WHAT THE TASK REQUIRES — Reproduce, please, the line that holds "Where should I" and all later lines through the end of the entries below, exactly; omit pictures.
________________________________________
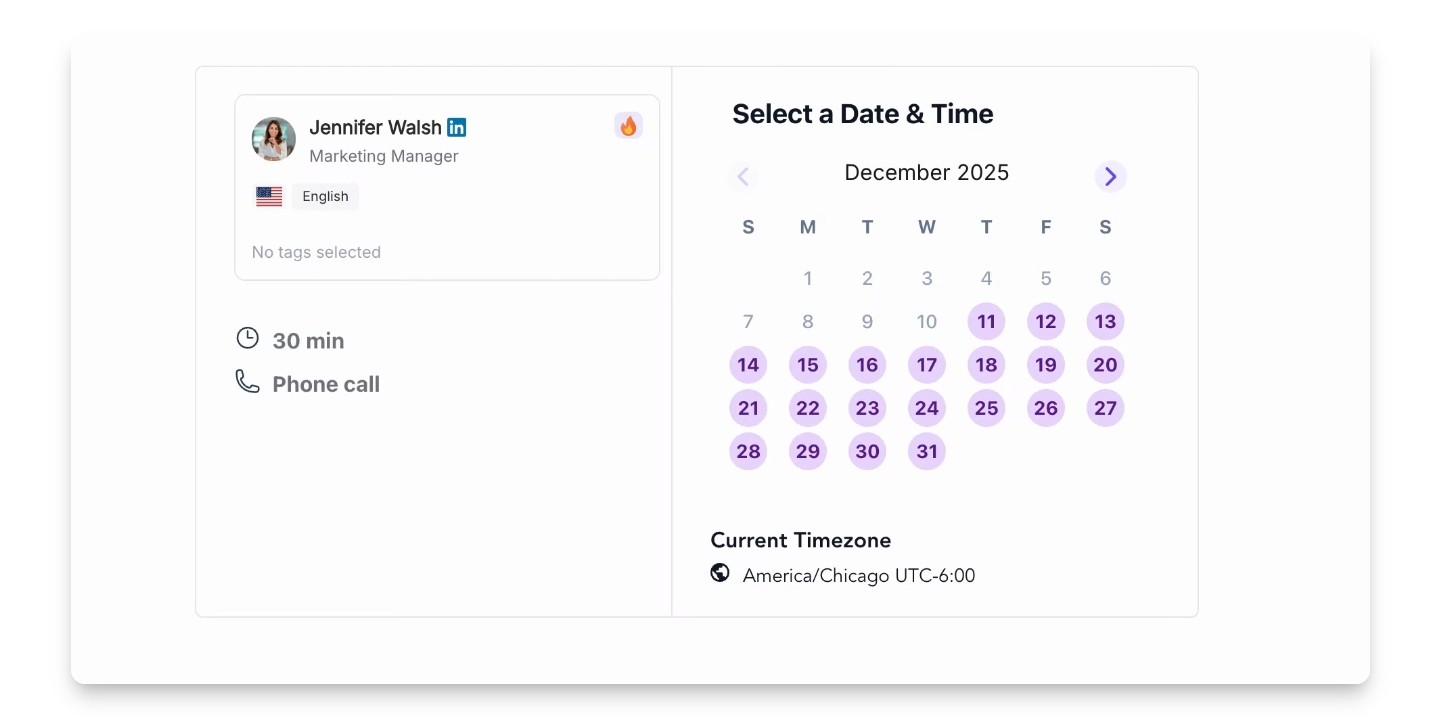Go to next month using right chevron
The width and height of the screenshot is (1440, 720).
[x=1110, y=177]
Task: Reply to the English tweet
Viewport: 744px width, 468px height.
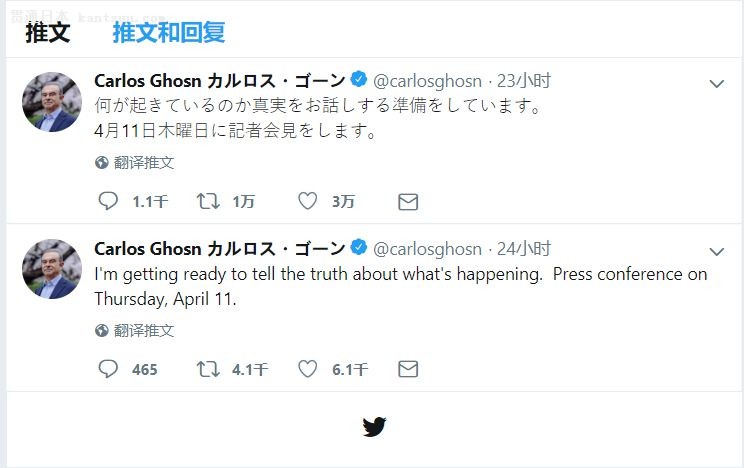Action: 108,369
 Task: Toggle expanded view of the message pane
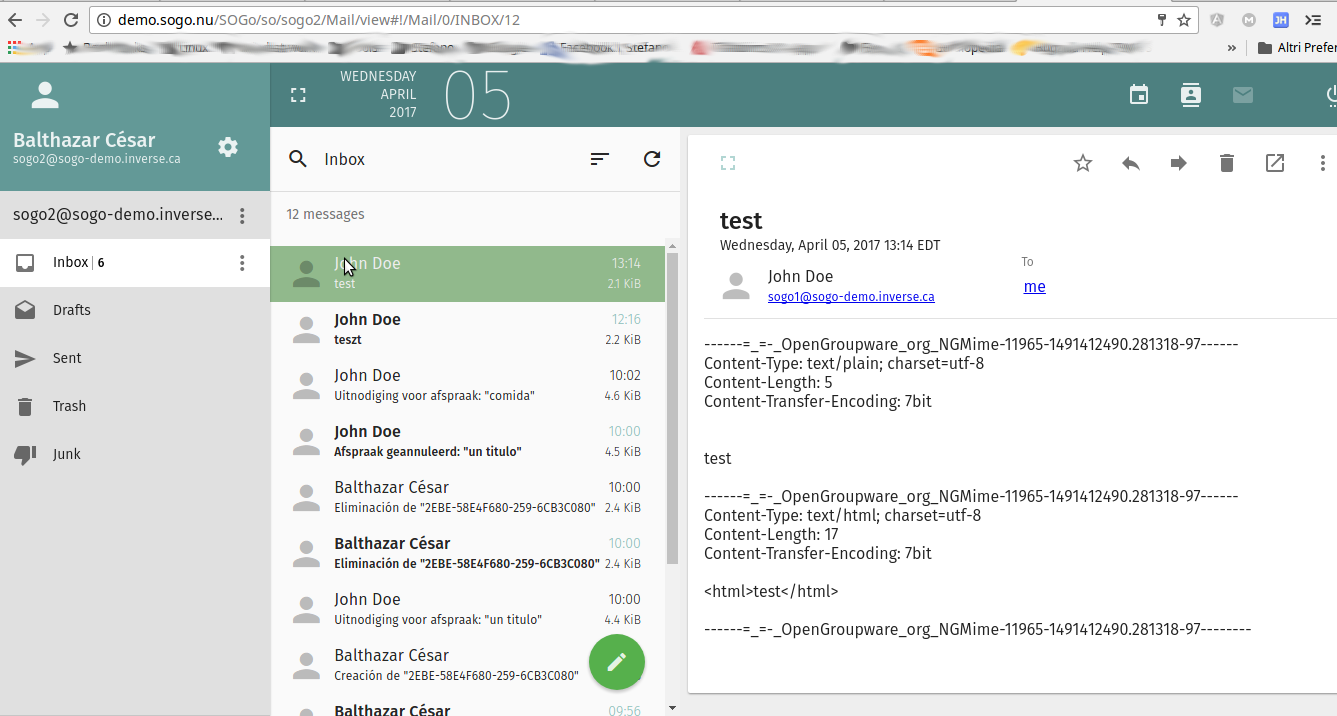[728, 163]
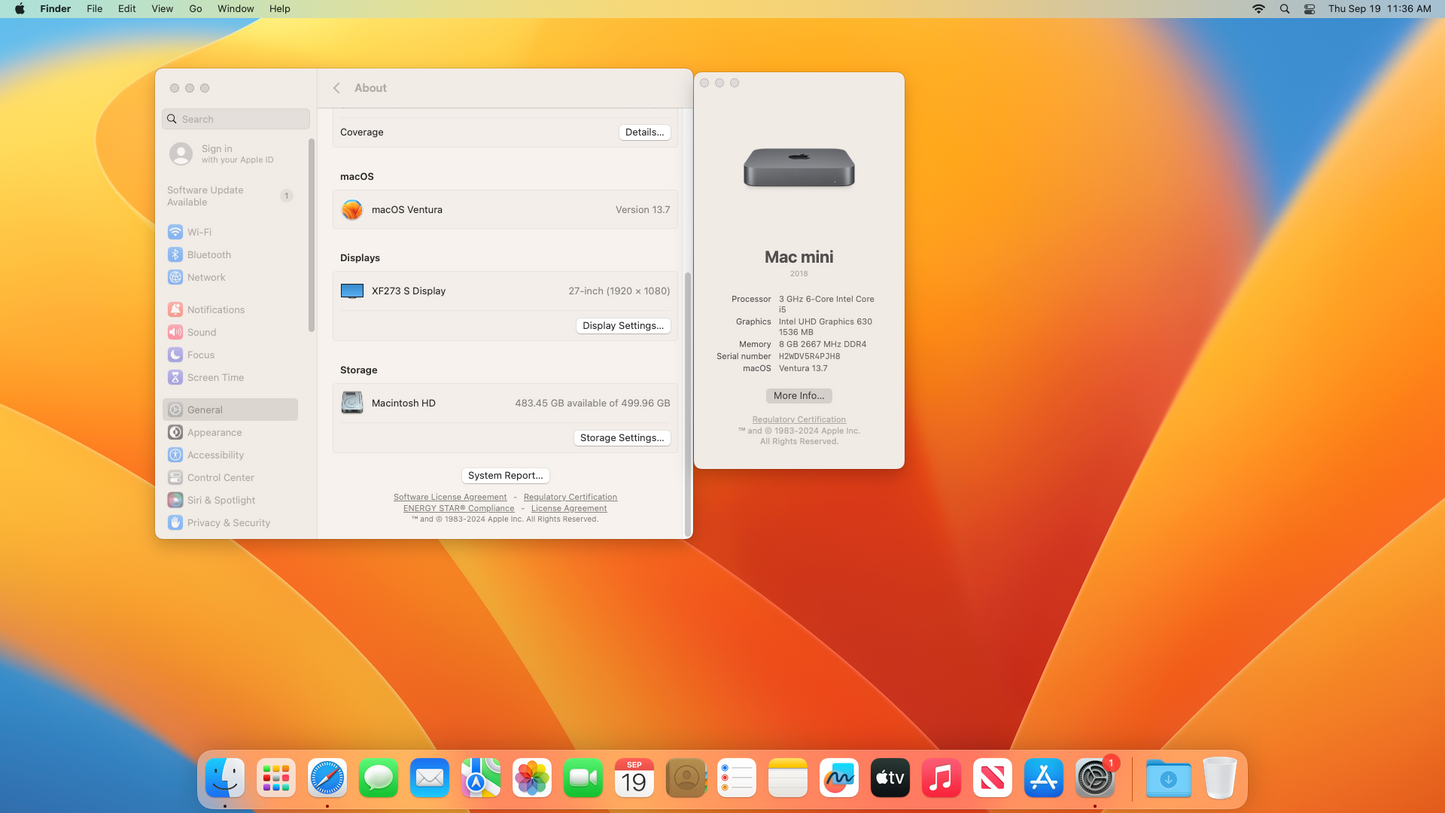Open Privacy & Security settings
Image resolution: width=1445 pixels, height=813 pixels.
point(228,523)
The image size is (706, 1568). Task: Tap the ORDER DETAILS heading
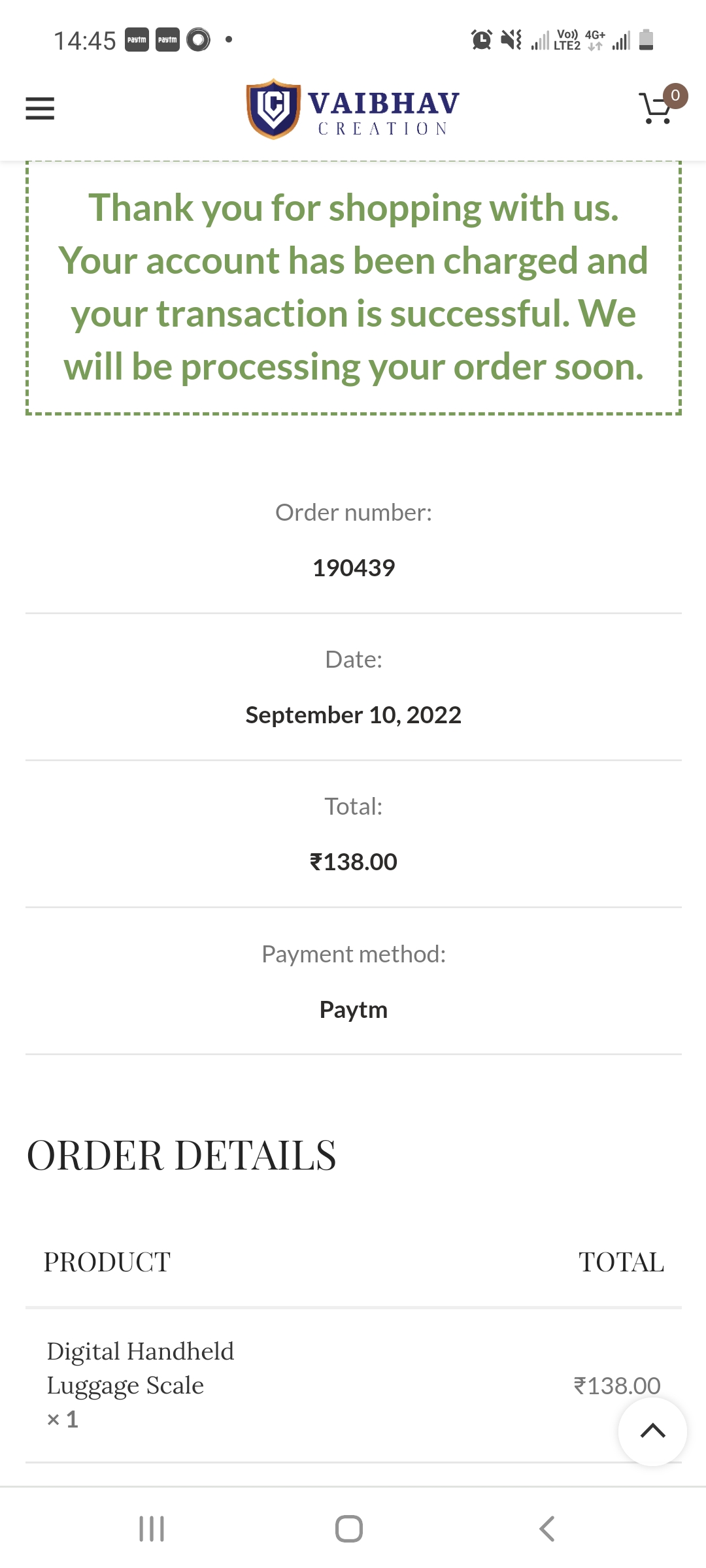182,1155
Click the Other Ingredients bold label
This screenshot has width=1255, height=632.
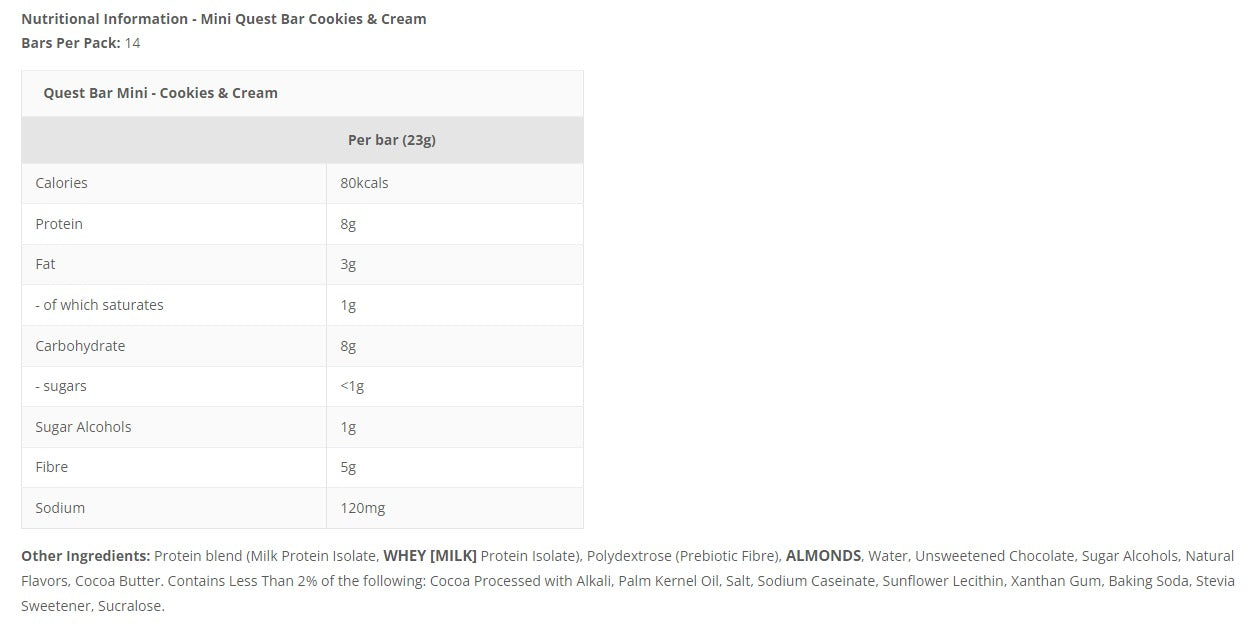[86, 556]
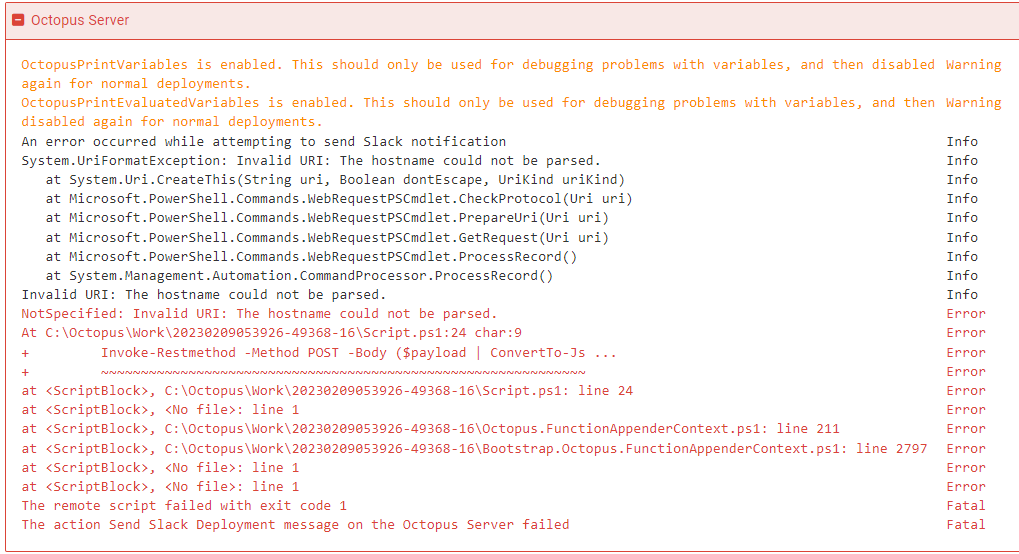Click the WebRequestPSCmdlet.GetRequest stack line
This screenshot has height=554, width=1019.
coord(327,237)
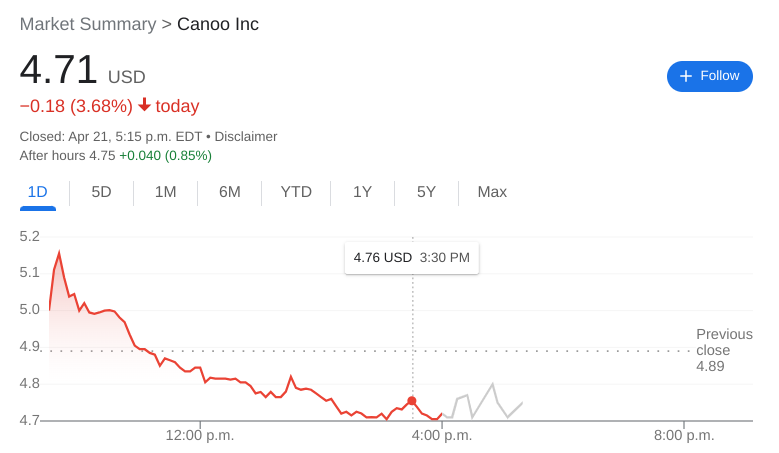Open the Disclaimer link
This screenshot has width=779, height=453.
(245, 136)
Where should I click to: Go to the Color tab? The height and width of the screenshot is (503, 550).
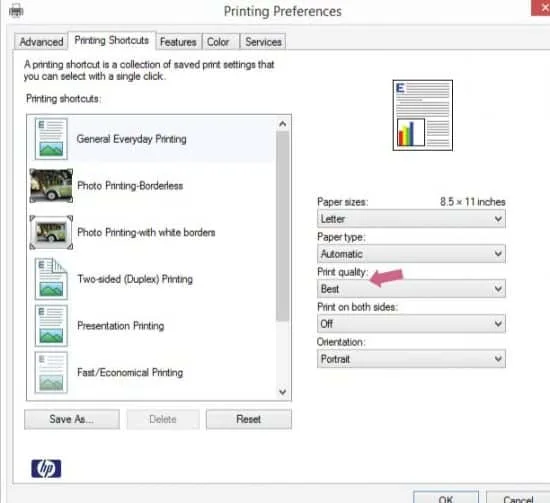[218, 42]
________________________________________
WRITTEN REPLY —
Where should I click to: Go to the Color tab? The height and width of the screenshot is (503, 550).
[218, 42]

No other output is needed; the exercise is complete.